Ask Paul: Should we retire to China for a lower cost of living?
We are in our early 40s, with no intention of having kids.
We jointly own three properties located in Melbourne - two investments and one that we live in. Their total current value is around $2.35 million, with total debt of $1.16 million ($280,000 variable home loan and the rest as a fixed investment loan).
My husband works six days a week, earning around $120,000 a year (he has an ABN). I am on $90,000 a year.
We live with my mother-in-law, who is in her late 60s and very healthy. She has no assets or income but will receive a pension from mid-2024 (she migrated from Ukraine eight years ago).
Our super is a big concern, as I have about $120,000 but my husband has only $30,000.
We have about $60,000 in a savings account and $50,000 in shares.
We both want to retire around age 55, but are worried if we'll have enough money to support us as our super is not that high and we may not receive a pension due to the assets we have.

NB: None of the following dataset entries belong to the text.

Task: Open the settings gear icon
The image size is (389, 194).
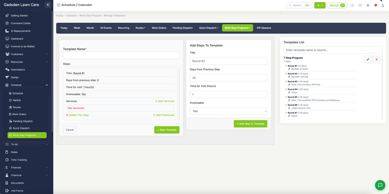Action: (368, 5)
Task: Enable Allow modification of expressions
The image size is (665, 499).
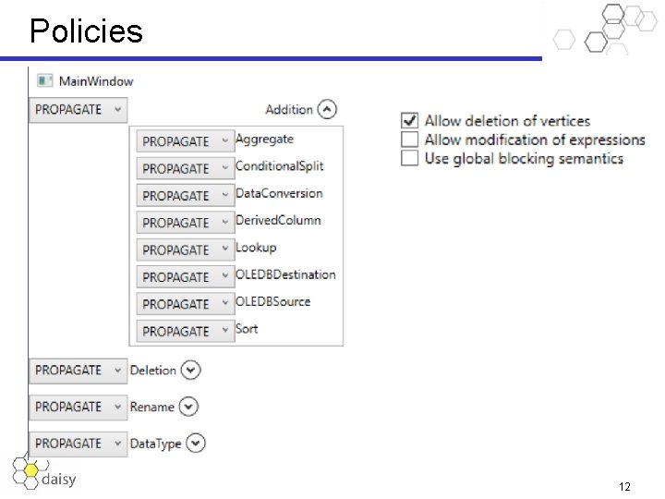Action: click(410, 140)
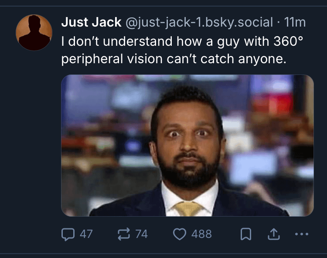Screen dimensions: 327x258
Task: Click the repost count 74
Action: click(141, 234)
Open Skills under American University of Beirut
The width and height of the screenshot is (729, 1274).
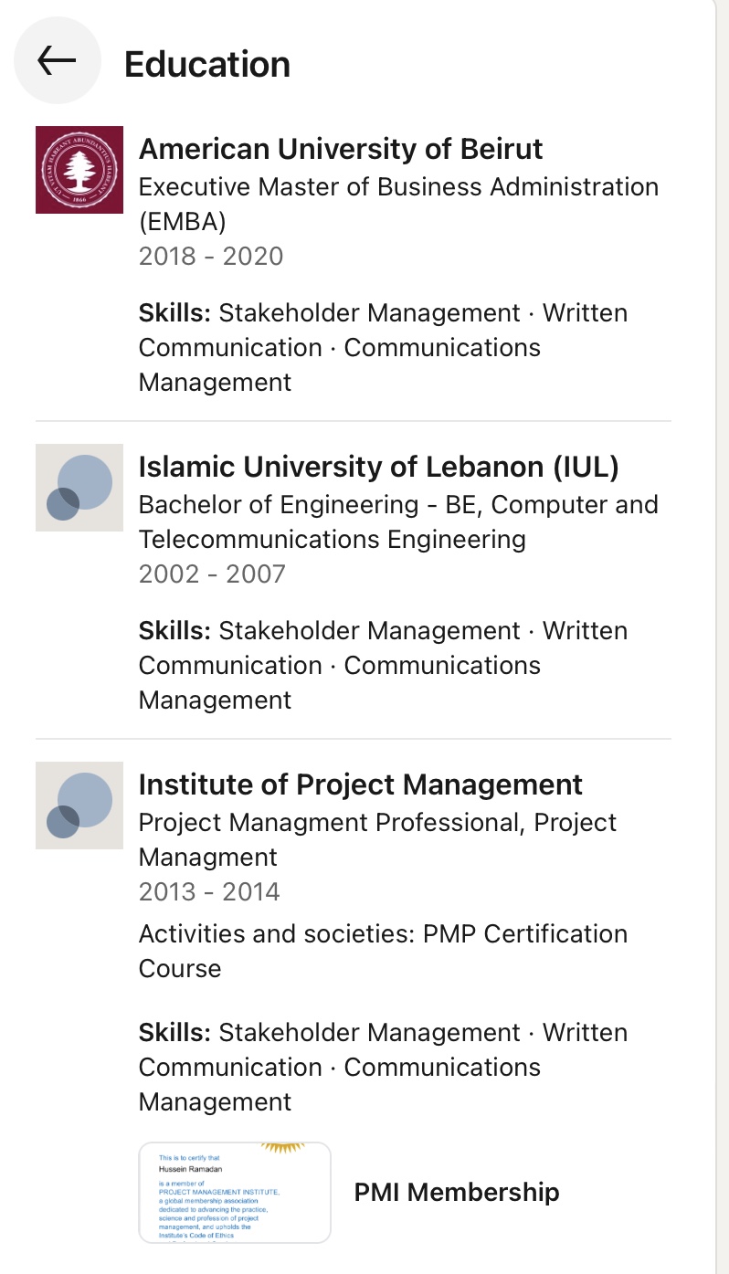(x=383, y=347)
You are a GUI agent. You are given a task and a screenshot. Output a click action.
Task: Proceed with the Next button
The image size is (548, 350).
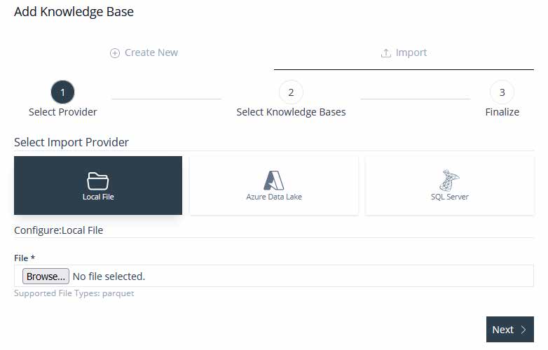[510, 330]
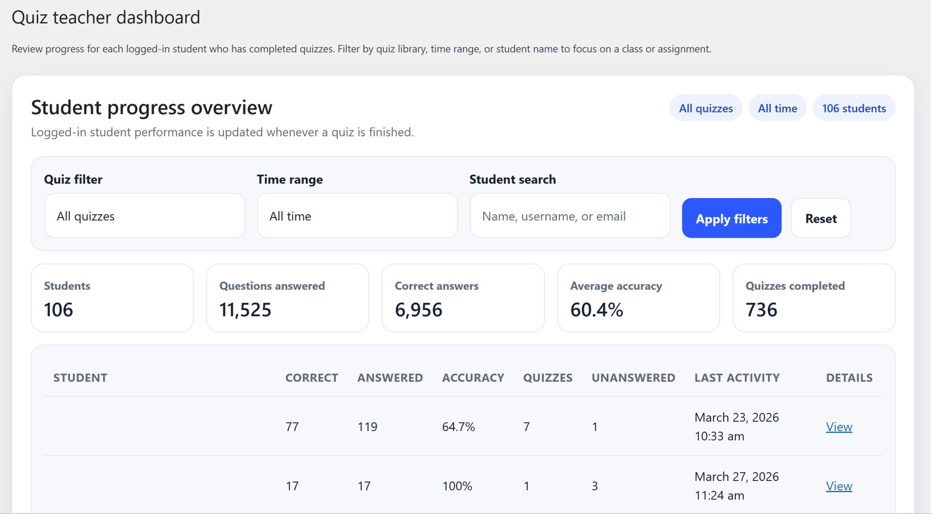
Task: Click the Apply filters button
Action: (731, 218)
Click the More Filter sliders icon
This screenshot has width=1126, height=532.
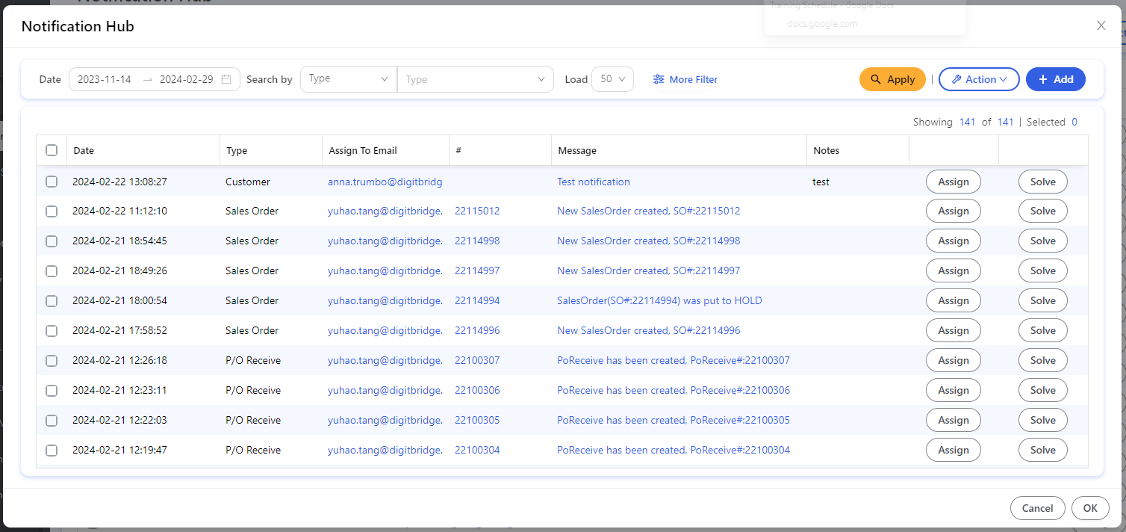(x=658, y=79)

We have thought about retiring in China, as my parents have a house there, so our living expenses are not high, but as we are both Australian residents now, it might be difficult to do so.
What else could we do except start putting more money into super? The sharemarket is not performing well and we have already lost $30,000 in the last financial year. - Sissi and Andriy
Having children is a very personal decision, Sissi and Andriy, but having raised three of them with my wife, Vicki, I can say with great confidence that they cost a fortune!
We adore our three kids and now three grandkids, but the economics of kids I don't want to think about. And it is not just expenses, in our case, we were on one income for a very long time.
However, having decided you are not having children, with the assets you already own, you are on financial cruise control. With a combined income of $210,000, you will have ample surplus income.
Here I agree with you: topping up your concessional super payments to the maximum $27,500 a year each makes a lot of sense to me.
In my answer to Simon, I looked at the issue of super, which, like property, has been falling in value. My view has always been that the best time to buy quality assets is when they get cheaper, so I would argue this is a good time to top up super. The long-term returns from super have been very good, as is the case with property.
Additional investments also depend on your attitude to risk. With interest rates going up, you could put more into an offset account on your home mortgage. This is your safest option. It would reduce the amount of non-tax-deductible debt you have and build a pool of money for future investments.
If property values fall further, which is a reasonable possibility, providing you feel you can handle increased debt repayments, then you may want to add to your property assets. I do need to stress that this is a very personal decision based on many factors that only you can determine.
As for living in China, that is not a decision that I or any expert can assist you with. But I would not be moving to save money.
You have substantial assets and with a continued focus on building wealth through super, your properties and other investments, I have no doubt that by age 55 you will be very financially secure, allowing you to choose where you want to live for lifestyle reasons, not money.